Macrosomia of fetus (>4500 gram), women with gestational diabetes, women of short stature (less than 150 cm), occiput posterior fetal position, and history of dystocia, which are risk factors for the conditions we mentioned, were also excluded from the study.
The digital cervical examination performed in the first stage, two-four hours intervals, and one-two hours in the second stage. The results were documented according to the hours and on a partogram in addition to these records. The time from 6 cm to 10 cm and the time from complete cervical dilation to fetal head’s expulsion recorded. Also, whether shoulder dystocia developed at each delivery and the type of birth was registered.
During labor, in the protracted active phase, we administered oxytocin if not already started. However, women with labor arrest in the active phase and the second stage had gone cesarean delivery. Otherwise, the cesarean decision was made in cases with acute fetal distress during follow-up.
Participants had an ultrasound examination before 6 cm cervical dilation. Standard fetal biometry was measured, including biparietal diameter (BPD), head circumference (HC), abdominal circumference (AC), and femur length (FL), yielding a calculated estimated fetal weight (EFW) using the Hadlock formula.34 Fetal adipose tissue components consisted of the anterior abdominal wall (AAW), thigh (femur)(FWT), and upper arm (humerus) (HWT) adipose tissue. We defined the fetal adipose tissue composite as total adipose tissue (TATT). Total adipose tissue components consisted of the sum of the anterior abdominal wall, thigh, and arm adipose tissue thickness.
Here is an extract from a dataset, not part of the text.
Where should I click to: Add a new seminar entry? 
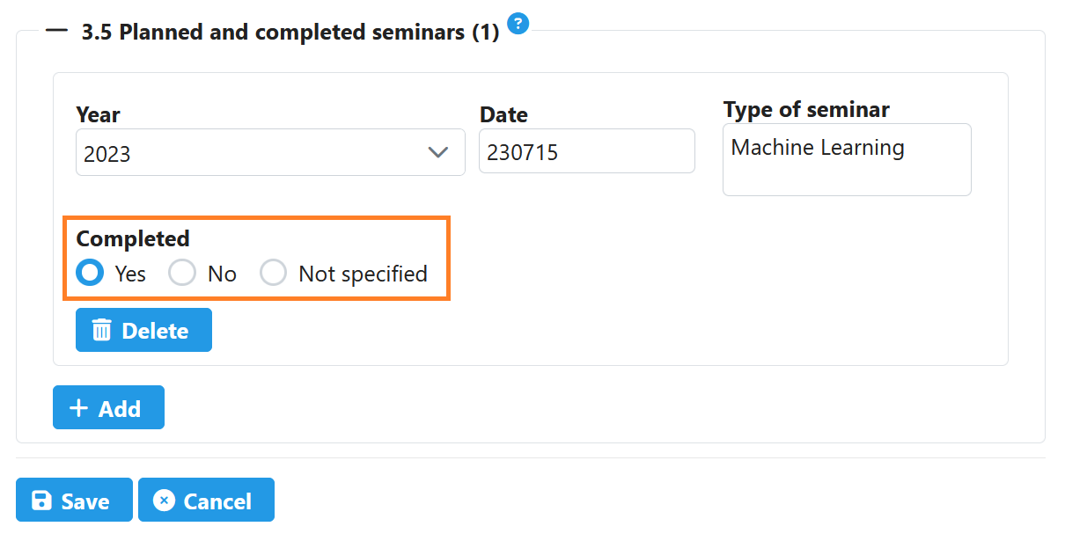point(108,407)
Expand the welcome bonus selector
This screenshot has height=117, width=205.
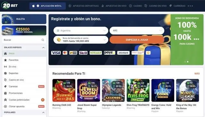tap(81, 40)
Fetal AAW measurement obtained at the abdominal circumference view, a plane where the junction of the right and left fetal portal vein and stomach seen. The image included fetal skin and subcutaneous tissue (Figure-1). Calipers were at the echogenic area between the outer skin edge and inner margin of the anterior abdominal wall. We calculated the anterior abdominal wall thickness (AAWT) as the thickness of this echogenic rim was measured at a point nearly 2 cm lateral to the umbilical cord insertion. Three measurements were obtained, and the mean value was recorded.
We obtained a standard image of the FL and HL, measuring fetal thigh and arm adiposity. The calipers placed between the bones’ outer face and the skin’s outer face in the midline. Then, another measurement was taken from the bones’ outer edge to the inner fat surface, and the fetal adiposity was calculated by subtracting this from the first measurement (Figure-2)(Figure-3). Standard perinatal and obstetric data documented during the birth.
The study’s primary outcome was to investigate if fetal adiposity was associated with an increased risk of labor protraction or arrest. Secondary outcomes included the effects of fetal adiposity on an increased risk of unplanned intrapartum cesarean delivery, active phase, second stage durations, birth weight of baby, fetus’s biometrical parameters, and shoulder dystocia.